MATERIAL PROVIDED
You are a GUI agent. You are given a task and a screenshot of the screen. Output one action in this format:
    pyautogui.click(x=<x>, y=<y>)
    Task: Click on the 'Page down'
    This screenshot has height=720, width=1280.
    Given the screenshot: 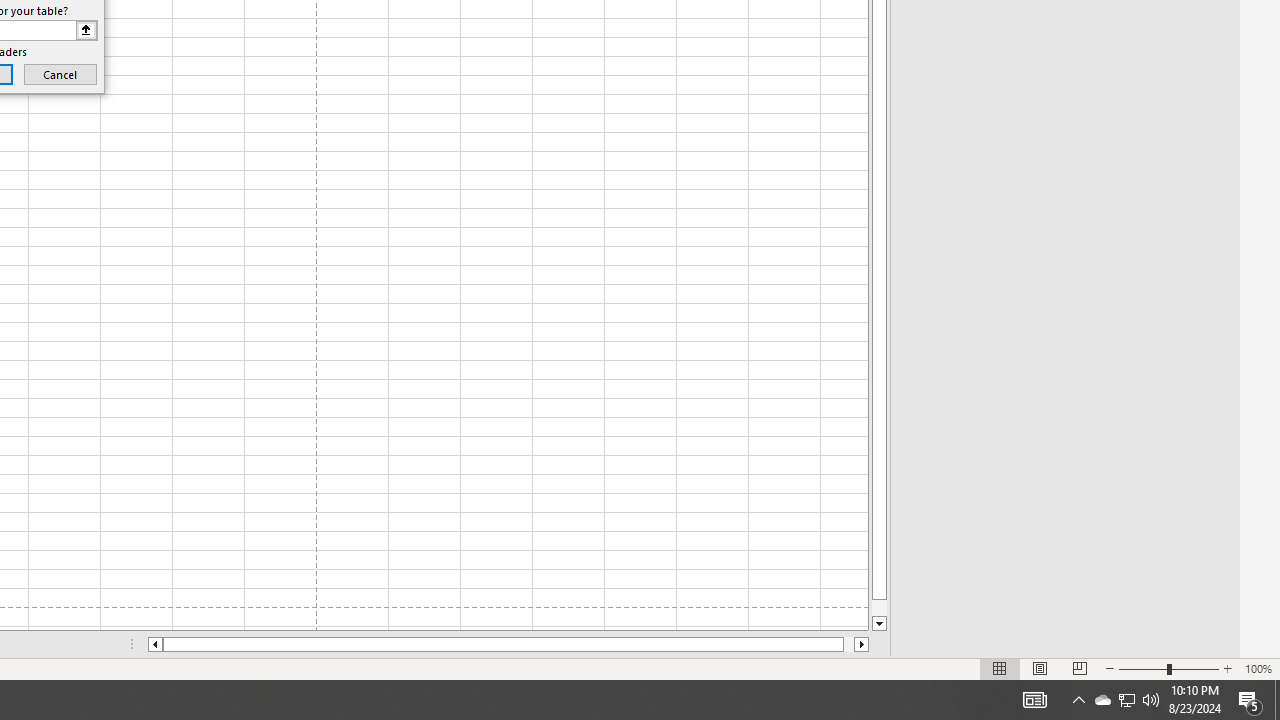 What is the action you would take?
    pyautogui.click(x=879, y=607)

EXERCISE
Reproduce the material verbatim, beginning with its first line and stopping after the line that contains "This screenshot has".

COMPLETE RESPONSE
You are a GUI agent. You are given a task and a screenshot of the screen. Output one action in this format:
    pyautogui.click(x=<x>, y=<y>)
    Task: Click on the 'Page down'
    This screenshot has height=720, width=1280.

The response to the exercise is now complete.